Western Australia Campaign To Prevent Child Flu

Ruzanna Harutyunyan's picture

Parents are again being urged to vaccinate young children against influenza after new WA Health research showed that immunisation can reduce flu hospitalisation rates by close to 90 per cent.

Last year WA started the biggest paediatric influenza program ever conducted in Australia and carried out vaccine effectiveness assessments.

Medical Coordinator of the Prevention and Control Program, Communicable Disease Control Directorate, Dr Paul Effler said the assessments indicated that the immunisations were 88 per cent effective in preventing influenza hospitalisations among children aged six months to five years in WA last year.

“In 2008, 64,728 doses of the influenza vaccine were given to children under five in Perth and across country WA,” he said.

“There was a significant decline in the number of confirmed influenza cases among children 0-4 years of age last year - the first year of the WA Paediatric Influenza Immunisation Program.

“The results of our analysis showed that vaccination can substantially reduce the risk of children falling ill and being hospitalised with flu.”


Dr Effler said a severe flu season in the northern hemisphere had resulted in multiple influenza-associated child deaths over the last few weeks, in a similar situation to that which occurred in Perth in 2007.

“These tragic deaths are a solemn reminder of the importance of protecting children against influenza,” he said.

“Children under the age of five in Australia have higher hospitalisation rates from influenza illness than adults, even higher than people aged 70 to 80 years old. Getting them vaccinated is the best way to protect children from flu and keep them out of hospital in the coming winter months.”

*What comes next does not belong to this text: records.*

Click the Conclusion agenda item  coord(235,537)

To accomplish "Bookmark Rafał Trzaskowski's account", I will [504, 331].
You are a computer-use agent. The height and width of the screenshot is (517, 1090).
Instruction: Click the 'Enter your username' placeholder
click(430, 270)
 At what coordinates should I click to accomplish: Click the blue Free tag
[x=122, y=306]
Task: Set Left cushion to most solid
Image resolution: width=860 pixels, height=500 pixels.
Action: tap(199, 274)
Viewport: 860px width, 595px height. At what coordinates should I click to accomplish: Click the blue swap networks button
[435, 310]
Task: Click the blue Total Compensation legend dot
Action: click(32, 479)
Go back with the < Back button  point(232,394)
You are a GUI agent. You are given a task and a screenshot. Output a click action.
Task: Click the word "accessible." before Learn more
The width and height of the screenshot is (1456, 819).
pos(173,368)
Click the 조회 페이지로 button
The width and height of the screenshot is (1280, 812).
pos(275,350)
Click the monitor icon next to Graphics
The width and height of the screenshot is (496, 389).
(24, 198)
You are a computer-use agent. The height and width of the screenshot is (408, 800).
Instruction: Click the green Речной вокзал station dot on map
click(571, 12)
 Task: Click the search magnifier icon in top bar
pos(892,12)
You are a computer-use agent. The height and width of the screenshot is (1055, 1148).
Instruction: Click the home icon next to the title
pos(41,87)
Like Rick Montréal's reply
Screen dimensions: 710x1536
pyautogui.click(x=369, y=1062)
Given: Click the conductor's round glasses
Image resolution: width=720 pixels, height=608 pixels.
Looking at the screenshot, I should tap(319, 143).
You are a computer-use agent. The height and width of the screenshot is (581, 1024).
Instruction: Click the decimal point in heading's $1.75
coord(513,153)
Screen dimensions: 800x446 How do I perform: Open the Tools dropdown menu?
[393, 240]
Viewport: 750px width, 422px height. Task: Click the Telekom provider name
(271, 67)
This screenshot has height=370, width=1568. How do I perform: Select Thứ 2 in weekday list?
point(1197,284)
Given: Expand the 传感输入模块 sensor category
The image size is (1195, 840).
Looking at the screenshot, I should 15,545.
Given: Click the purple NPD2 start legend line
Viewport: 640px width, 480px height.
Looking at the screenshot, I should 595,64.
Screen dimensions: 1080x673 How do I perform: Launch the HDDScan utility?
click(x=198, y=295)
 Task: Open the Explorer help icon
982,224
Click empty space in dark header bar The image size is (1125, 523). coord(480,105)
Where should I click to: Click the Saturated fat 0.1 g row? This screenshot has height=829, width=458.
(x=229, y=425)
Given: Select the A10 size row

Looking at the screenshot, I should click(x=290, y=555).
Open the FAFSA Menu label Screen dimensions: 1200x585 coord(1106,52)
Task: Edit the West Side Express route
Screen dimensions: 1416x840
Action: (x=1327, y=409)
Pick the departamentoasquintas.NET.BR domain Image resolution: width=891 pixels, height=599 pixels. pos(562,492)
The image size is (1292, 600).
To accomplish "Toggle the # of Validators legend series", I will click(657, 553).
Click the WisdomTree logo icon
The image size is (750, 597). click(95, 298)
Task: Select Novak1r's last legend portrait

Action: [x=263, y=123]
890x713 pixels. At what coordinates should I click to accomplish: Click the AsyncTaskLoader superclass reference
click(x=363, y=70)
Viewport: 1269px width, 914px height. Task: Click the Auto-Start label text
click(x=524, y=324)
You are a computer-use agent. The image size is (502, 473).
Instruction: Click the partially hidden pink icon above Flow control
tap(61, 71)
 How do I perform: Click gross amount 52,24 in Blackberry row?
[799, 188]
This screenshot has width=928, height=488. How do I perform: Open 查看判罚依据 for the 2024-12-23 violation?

The vaccine is again being offered free of charge to children around the State following the success of last year’s vaccination program.

Vaccine manufacturers CSL and Sanofi Pasteur have provided the vaccine for the metropolitan area and the State Government is funding the program in rural and regional areas.

Free flu vaccinations for children aged six months to under five years are available from GPs or local immunisation clinics. Children not previously vaccinated against influenza should get two doses, given one month apart.

Flu vaccinations are also available for anyone aged 65 years and older, Indigenous Australians who are 50 and over or who are 15 -49 with a high-risk medical condition.

The Department of Health launched a major health promotion campaign today via television, radio and print media, encouraging parents to protect their children from flu.